◆ **記述問題 1**:
下のキャリアについての文章から、「このお話を聞いて、私もこれか」から「取り組みをし、班で発表した。」までの部分を一字も変えずに書き写すこと。

◆ **文書の抜粋**:
◇ ◇ ◇
イノベーターとしてのキャリアは内的キャリアであり、仕事生活において、最も大切な欲求、価値観、志向性ということができる。このような価値観は、目の前の仕事に追われているなど、日常生活の中では自覚することがなかなかできない。自分のキャリアはどのようなものかを考えるのならば、1度、立ち止まって考えてみることが肝要だ。例えば、あの世界的イノベーターであるスティーブ・ジョブズが最後に残した言葉に、「Treasure Love for your family, love for your spouse, love for your friends…あなたの家族のために愛情を大切にしてください。あなたのパートナーのために、あなたの友人のために。」というものがある。スティーブ・ジョブズでさえ、自分の大切な価値観がどのようなものか、完全に理解することは難しかった。イノベーターにとって、自分には何が一番大切か、何が優先か、一度立ち止まって考えることが重要である 。
このお話を聞いて、私もこれからイノベーターとなるために何が大切か考えてみたところ、ワクワクしながら、新しいなにかを考えることではないかと思った。イノベーションを起こそうとすると、社会にどう役に立つのか、需要はあるのかなど固く考えすぎてしまう。しかし、自分自身がワクワクしながら考えることで、思い描く未来が楽しみでどんどん良いアイディアを思いつく。そもそもイノベーションとはそういうものにしていきたいと感じた。そして、一人ではイノベーションは起こすことはできないので、このコレジオのような仲間も大切にしたいと思った。


講師からキャリアに関する基本的な理論や考え方について学んだあとはグループワーク中心のコンテンツへと変わった。グループワークでは、用意された働く価値観に関する複数の単語の中から「わくわくする」、「楽しそうだな」と感じる単語を3つ選び、その3つを組み合わせて、自分のキャッチコピーを作る取り組みをし、班で発表した。
◇ ◇ ◇
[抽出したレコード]
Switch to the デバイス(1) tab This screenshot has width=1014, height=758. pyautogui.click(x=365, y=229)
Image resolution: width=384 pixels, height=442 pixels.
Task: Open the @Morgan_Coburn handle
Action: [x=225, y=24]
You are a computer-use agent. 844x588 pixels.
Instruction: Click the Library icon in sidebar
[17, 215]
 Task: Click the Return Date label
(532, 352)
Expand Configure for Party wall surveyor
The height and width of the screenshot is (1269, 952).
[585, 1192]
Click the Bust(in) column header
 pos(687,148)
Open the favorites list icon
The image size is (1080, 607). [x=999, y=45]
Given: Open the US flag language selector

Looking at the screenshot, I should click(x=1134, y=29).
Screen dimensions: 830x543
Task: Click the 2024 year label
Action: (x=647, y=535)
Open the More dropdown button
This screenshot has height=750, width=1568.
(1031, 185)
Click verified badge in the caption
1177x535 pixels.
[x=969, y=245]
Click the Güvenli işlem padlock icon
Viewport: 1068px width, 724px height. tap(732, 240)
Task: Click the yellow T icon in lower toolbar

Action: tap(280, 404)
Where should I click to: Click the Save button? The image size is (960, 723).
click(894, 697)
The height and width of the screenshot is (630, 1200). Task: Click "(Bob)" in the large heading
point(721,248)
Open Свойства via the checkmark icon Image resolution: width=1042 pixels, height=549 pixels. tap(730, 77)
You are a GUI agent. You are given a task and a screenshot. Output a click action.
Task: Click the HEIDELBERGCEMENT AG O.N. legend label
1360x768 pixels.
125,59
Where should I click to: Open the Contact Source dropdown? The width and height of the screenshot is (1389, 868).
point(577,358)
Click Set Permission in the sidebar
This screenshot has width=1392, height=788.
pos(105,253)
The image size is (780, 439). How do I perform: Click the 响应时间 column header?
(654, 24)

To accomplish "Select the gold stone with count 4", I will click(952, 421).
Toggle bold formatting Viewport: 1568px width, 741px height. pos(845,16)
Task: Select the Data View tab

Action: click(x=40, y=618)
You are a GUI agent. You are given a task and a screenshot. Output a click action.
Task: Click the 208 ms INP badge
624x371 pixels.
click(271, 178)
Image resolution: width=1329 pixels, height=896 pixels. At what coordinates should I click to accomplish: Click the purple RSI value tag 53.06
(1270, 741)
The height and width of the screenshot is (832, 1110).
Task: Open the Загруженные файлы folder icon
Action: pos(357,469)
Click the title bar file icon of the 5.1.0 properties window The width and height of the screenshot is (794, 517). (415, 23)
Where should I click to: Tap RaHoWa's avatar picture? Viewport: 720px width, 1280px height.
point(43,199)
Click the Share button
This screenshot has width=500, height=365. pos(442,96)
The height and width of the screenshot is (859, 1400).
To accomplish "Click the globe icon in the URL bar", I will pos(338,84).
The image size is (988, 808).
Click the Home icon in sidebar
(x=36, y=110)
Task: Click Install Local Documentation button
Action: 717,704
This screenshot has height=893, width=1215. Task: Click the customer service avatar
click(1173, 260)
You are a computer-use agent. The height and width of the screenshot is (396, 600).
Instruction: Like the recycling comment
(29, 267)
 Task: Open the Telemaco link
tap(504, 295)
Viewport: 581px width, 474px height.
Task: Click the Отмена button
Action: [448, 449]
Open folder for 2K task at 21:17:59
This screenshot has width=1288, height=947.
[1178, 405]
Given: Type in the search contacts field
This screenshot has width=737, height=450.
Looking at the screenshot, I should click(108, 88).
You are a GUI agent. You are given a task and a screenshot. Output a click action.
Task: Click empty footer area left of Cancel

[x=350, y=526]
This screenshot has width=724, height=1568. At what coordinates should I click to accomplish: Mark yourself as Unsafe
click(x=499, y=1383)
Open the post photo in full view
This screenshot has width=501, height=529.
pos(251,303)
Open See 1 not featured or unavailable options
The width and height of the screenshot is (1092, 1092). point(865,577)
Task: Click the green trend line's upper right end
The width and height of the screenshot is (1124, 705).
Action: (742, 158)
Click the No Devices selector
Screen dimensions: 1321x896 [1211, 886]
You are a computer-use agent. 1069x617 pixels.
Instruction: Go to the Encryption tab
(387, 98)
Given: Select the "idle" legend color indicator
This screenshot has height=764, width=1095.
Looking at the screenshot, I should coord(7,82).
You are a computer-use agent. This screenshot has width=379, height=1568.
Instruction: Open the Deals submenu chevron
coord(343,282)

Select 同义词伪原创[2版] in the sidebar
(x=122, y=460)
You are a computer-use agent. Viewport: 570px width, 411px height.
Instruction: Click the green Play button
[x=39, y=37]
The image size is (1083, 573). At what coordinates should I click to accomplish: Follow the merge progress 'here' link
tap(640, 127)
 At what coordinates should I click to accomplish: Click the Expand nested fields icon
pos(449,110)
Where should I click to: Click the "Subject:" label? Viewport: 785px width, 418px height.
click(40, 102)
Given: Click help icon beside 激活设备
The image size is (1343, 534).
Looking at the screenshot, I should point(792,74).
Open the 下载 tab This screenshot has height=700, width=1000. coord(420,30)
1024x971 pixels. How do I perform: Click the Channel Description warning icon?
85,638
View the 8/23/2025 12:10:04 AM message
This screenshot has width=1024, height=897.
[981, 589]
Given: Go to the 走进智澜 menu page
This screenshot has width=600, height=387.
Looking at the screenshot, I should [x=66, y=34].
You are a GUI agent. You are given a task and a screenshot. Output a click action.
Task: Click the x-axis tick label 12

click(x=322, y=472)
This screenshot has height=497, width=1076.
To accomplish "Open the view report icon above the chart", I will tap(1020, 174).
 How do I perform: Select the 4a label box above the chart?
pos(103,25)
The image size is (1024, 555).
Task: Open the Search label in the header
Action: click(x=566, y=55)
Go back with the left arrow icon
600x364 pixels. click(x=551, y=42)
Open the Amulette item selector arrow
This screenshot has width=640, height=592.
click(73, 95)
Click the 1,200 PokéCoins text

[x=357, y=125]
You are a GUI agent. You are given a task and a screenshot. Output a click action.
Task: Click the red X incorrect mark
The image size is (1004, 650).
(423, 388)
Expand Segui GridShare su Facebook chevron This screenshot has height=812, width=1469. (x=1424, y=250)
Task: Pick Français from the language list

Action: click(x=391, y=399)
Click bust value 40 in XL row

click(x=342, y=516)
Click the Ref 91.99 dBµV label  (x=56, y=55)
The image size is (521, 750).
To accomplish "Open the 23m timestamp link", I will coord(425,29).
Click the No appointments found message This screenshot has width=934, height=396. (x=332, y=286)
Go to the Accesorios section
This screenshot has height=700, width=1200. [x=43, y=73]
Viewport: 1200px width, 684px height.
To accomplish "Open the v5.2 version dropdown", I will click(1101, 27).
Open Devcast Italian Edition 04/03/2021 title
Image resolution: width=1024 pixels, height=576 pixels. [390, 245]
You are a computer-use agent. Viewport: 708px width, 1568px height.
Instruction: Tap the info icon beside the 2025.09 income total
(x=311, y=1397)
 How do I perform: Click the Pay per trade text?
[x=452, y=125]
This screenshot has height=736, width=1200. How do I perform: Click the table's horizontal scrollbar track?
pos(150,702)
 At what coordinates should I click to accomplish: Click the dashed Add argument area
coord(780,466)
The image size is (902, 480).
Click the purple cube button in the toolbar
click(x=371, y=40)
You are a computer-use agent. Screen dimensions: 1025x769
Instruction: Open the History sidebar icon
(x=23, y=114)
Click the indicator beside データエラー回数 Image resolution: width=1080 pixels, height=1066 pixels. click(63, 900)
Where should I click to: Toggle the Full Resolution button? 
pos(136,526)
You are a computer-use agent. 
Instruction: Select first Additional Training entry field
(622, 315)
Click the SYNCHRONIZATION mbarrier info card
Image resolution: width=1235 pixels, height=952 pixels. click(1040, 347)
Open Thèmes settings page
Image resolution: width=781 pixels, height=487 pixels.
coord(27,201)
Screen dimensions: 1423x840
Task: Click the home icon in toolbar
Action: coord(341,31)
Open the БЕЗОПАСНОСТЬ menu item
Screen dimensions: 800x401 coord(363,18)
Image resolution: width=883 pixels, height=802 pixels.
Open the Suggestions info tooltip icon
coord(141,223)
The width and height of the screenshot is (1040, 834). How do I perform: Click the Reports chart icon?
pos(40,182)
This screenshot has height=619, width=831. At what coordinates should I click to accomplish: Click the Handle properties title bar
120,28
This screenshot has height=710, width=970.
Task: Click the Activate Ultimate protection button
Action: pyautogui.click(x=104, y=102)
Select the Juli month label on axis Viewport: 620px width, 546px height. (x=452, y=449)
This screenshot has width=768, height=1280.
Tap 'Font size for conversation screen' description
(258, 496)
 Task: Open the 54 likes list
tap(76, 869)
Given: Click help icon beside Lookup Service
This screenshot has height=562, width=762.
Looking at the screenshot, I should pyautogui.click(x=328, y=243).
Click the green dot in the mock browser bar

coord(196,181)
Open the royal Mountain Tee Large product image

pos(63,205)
◇ ◇ ◇
◆ **記述問題 2**:
上のレコードのうち、「Select 同义词伪原创[2版] in the sidebar」を含む行から「Open the 下载」を含む行まで（両端を含む）だけを、空行を除いた番号付きリストに書き直すこと。

◆ **記述解答 1**:
このお話を聞いて、私もこれからイノベーターとなるために何が大切か考えてみたところ、ワクワクしながら、新しいなにかを考えることではないかと思った。イノベーションを起こそうとすると、社会にどう役に立つのか、需要はあるのかなど固く考えすぎてしまう。しかし、自分自身がワクワクしながら考えることで、思い描く未来が楽しみでどんどん良いアイディアを思いつく。そもそもイノベーションとはそういうものにしていきたいと感じた。そして、一人ではイノベーションは起こすことはできないので、このコレジオのような仲間も大切にしたいと思った。


講師からキャリアに関する基本的な理論や考え方について学んだあとはグループワーク中心のコンテンツへと変わった。グループワークでは、用意された働く価値観に関する複数の単語の中から「わくわくする」、「楽しそうだな」と感じる単語を3つ選び、その3つを組み合わせて、自分のキャッチコピーを作る取り組みをし、班で発表した。

◆ **記述解答 2**:
1. Select 同义词伪原创[2版] in the sidebar
2. (x=122, y=460)
3. You are a computer-use agent. Viewport: 570px width, 411px height.
4. Instruction: Click the green Play button
5. [x=39, y=37]
6. The image size is (1083, 573). At what coordinates should I click to accomplish: Follow the merge progress 'here' link
7. tap(640, 127)
8.  At what coordinates should I click to accomplish: Click the Expand nested fields icon
9. pos(449,110)
10. Where should I click to: Click the "Subject:" label? Viewport: 785px width, 418px height.
11. click(40, 102)
12. Given: Click help icon beside 激活设备
13. The image size is (1343, 534).
14. Looking at the screenshot, I should point(792,74).
15. Open the 下载 tab This screenshot has height=700, width=1000. coord(420,30)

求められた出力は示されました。